- _Exercise task_:
Copy the following lines word for word.

- _Extracted records_:
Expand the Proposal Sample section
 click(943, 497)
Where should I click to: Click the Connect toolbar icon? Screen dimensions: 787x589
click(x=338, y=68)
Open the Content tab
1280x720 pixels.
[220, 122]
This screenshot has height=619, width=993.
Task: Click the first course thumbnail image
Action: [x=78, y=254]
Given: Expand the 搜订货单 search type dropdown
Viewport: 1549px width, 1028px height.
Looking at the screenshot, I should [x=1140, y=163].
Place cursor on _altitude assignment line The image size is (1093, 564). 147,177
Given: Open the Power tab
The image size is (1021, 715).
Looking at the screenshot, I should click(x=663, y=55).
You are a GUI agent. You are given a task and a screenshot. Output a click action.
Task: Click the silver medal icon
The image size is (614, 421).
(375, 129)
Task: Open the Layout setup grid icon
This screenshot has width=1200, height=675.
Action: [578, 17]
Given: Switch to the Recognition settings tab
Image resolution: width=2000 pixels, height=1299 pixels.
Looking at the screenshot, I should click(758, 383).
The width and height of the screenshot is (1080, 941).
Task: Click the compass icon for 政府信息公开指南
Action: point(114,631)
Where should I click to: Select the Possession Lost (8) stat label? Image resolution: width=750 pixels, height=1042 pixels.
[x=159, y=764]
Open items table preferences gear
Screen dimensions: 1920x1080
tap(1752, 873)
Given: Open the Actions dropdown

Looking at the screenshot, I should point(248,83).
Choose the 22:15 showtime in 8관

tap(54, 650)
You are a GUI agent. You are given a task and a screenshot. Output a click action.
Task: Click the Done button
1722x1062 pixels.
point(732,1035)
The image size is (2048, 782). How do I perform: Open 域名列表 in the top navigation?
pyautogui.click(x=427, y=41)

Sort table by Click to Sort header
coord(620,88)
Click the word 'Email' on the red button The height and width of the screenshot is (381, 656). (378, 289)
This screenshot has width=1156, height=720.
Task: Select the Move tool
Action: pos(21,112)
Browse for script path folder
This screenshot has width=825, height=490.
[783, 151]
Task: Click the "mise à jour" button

- _Worked answer_:
Expand the Proposal Sample section
 click(943, 497)
Where should I click to: Click the Connect toolbar icon? Screen dimensions: 787x589
click(x=338, y=68)
Open the Content tab
1280x720 pixels.
[220, 122]
This screenshot has height=619, width=993.
Task: Click the first course thumbnail image
Action: [x=78, y=254]
Given: Expand the 搜订货单 search type dropdown
Viewport: 1549px width, 1028px height.
Looking at the screenshot, I should [x=1140, y=163].
Place cursor on _altitude assignment line The image size is (1093, 564). 147,177
Given: Open the Power tab
The image size is (1021, 715).
Looking at the screenshot, I should click(x=663, y=55).
You are a GUI agent. You are given a task and a screenshot. Output a click action.
Task: Click the silver medal icon
The image size is (614, 421).
(375, 129)
Task: Open the Layout setup grid icon
This screenshot has width=1200, height=675.
Action: [578, 17]
Given: Switch to the Recognition settings tab
Image resolution: width=2000 pixels, height=1299 pixels.
Looking at the screenshot, I should click(758, 383).
The width and height of the screenshot is (1080, 941).
Task: Click the compass icon for 政府信息公开指南
Action: point(114,631)
Where should I click to: Select the Possession Lost (8) stat label? Image resolution: width=750 pixels, height=1042 pixels.
[x=159, y=764]
Open items table preferences gear
Screen dimensions: 1920x1080
tap(1752, 873)
Given: Open the Actions dropdown

Looking at the screenshot, I should point(248,83).
Choose the 22:15 showtime in 8관

tap(54, 650)
You are a GUI agent. You are given a task and a screenshot. Output a click action.
Task: Click the Done button
1722x1062 pixels.
point(732,1035)
The image size is (2048, 782). How do I perform: Open 域名列表 in the top navigation?
pyautogui.click(x=427, y=41)

Sort table by Click to Sort header
coord(620,88)
Click the word 'Email' on the red button The height and width of the screenshot is (381, 656). (378, 289)
This screenshot has width=1156, height=720.
Task: Select the Move tool
Action: pos(21,112)
Browse for script path folder
This screenshot has width=825, height=490.
[783, 151]
Task: Click the "mise à jour" button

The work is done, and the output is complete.